## Objetivo do exercício
Transcreva sem alterações as linhas dos registros, começando na linha que contém "Given: Select the note '3. 同步您的笔记'", inclusive, e terminando no fim dos registros. Omita as imagens na resposta.

§

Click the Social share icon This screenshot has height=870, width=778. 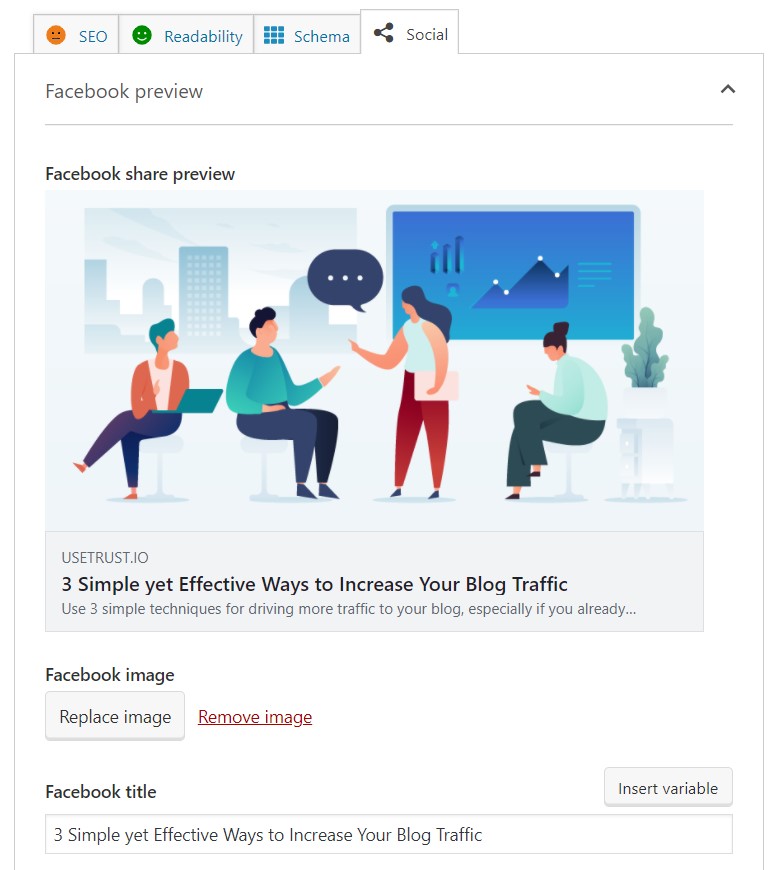383,33
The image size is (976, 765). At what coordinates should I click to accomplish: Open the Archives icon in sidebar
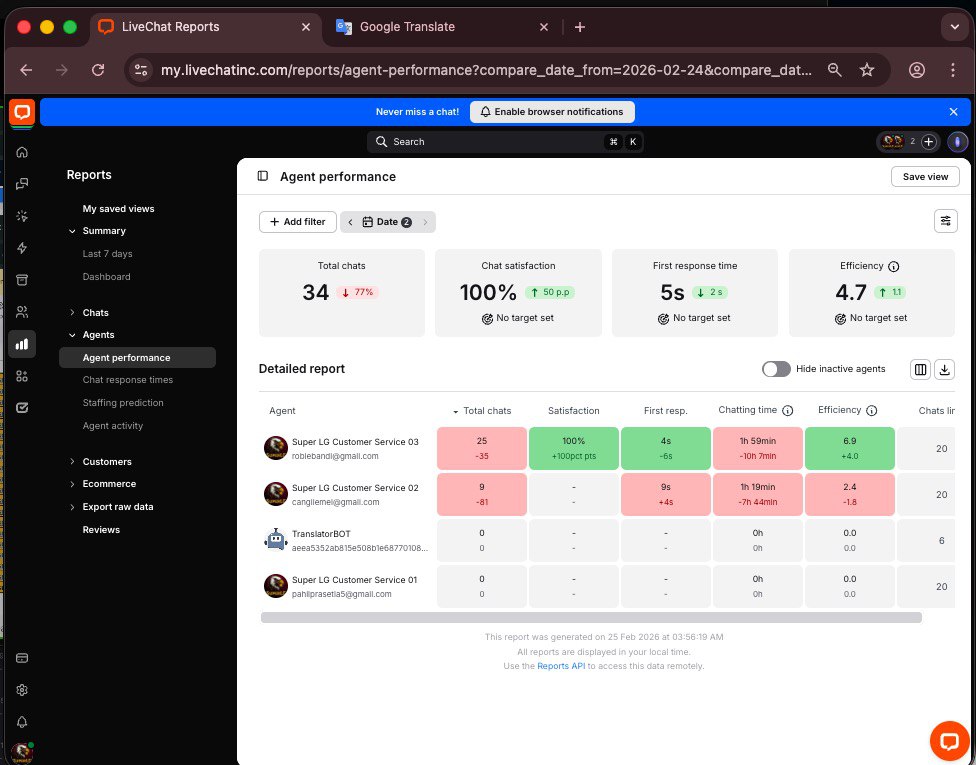pyautogui.click(x=22, y=280)
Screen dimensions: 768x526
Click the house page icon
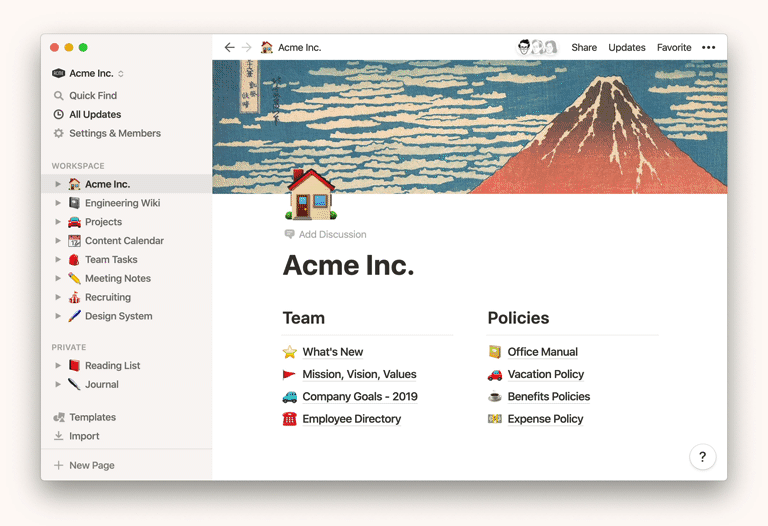tap(311, 194)
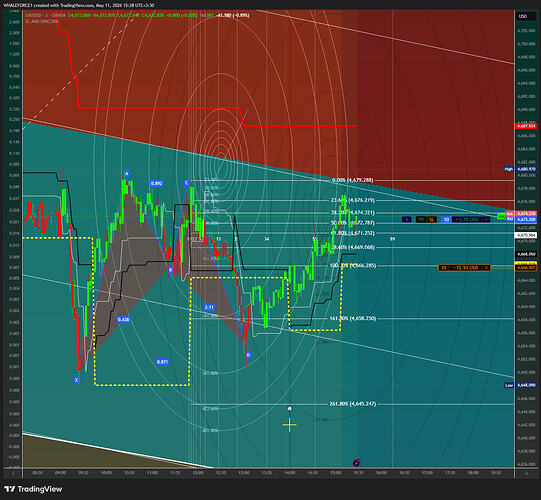Click the 261.80% Fibonacci level label
The height and width of the screenshot is (500, 541).
(353, 403)
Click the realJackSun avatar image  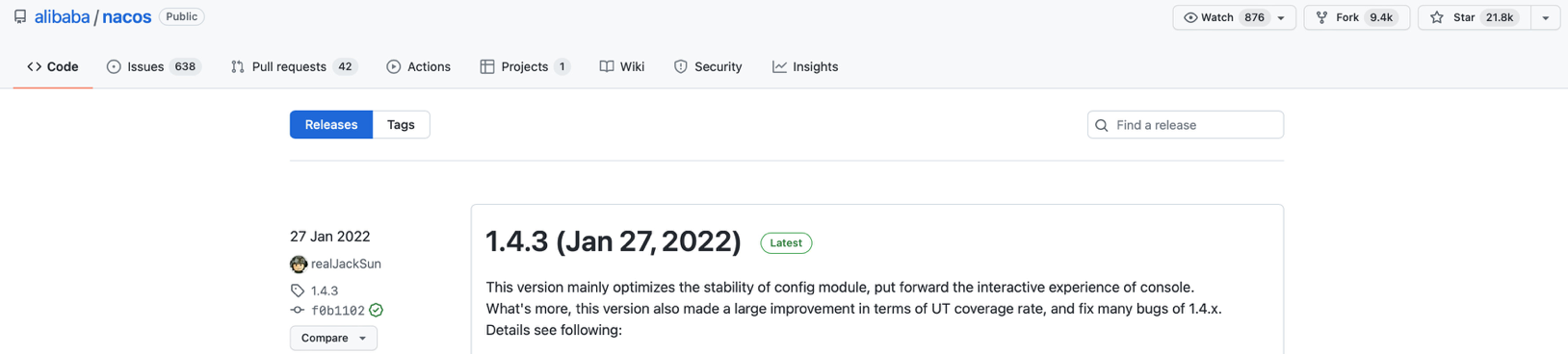tap(299, 264)
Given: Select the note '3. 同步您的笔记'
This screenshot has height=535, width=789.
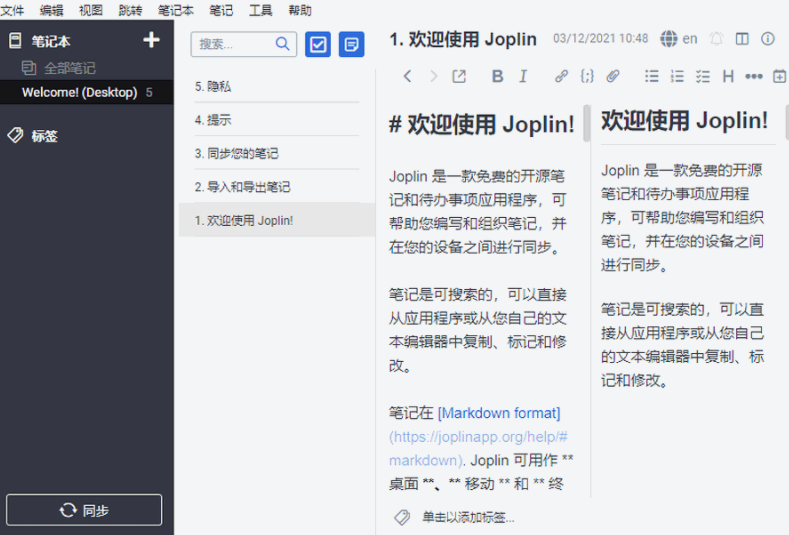Looking at the screenshot, I should point(236,153).

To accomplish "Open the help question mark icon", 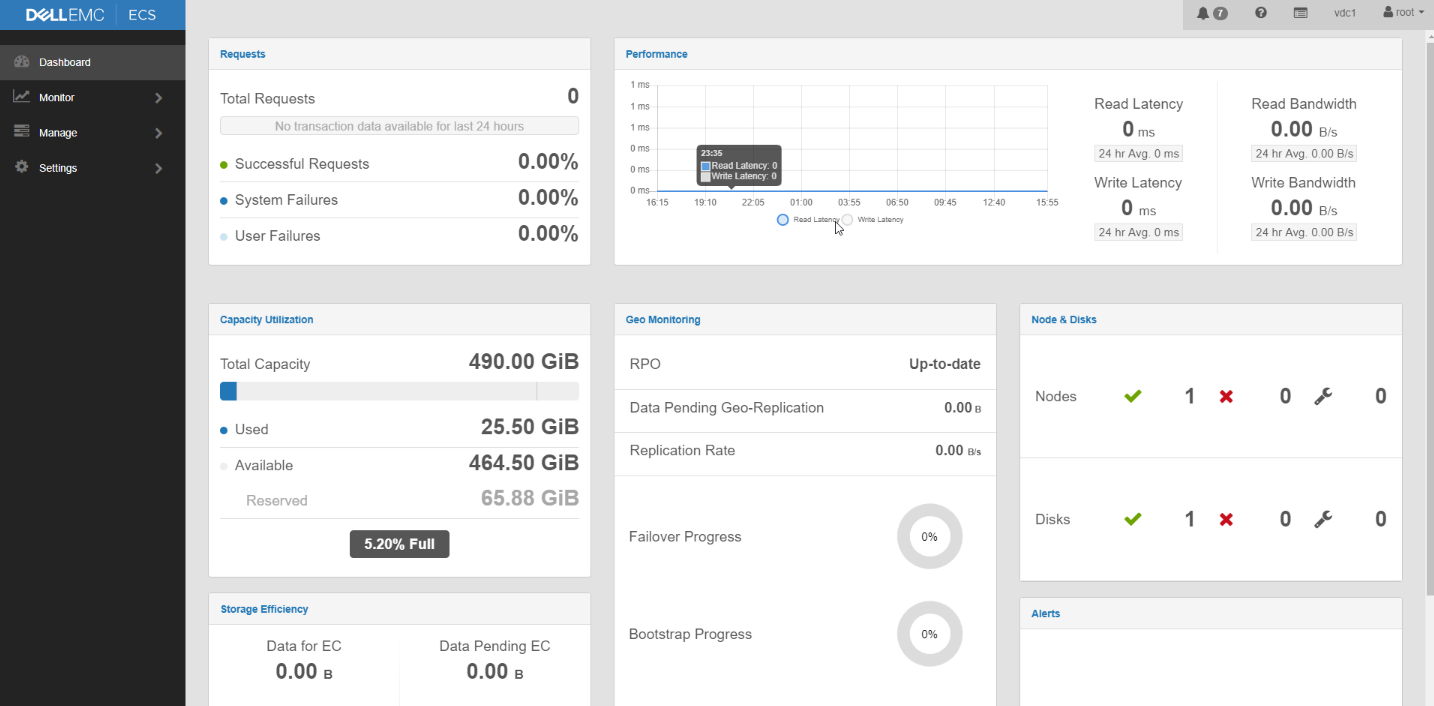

§

## Resposta do exercício
Given: Select the note '3. 同步您的笔记'
This screenshot has height=535, width=789.
Looking at the screenshot, I should point(236,153).

To accomplish "Open the help question mark icon", 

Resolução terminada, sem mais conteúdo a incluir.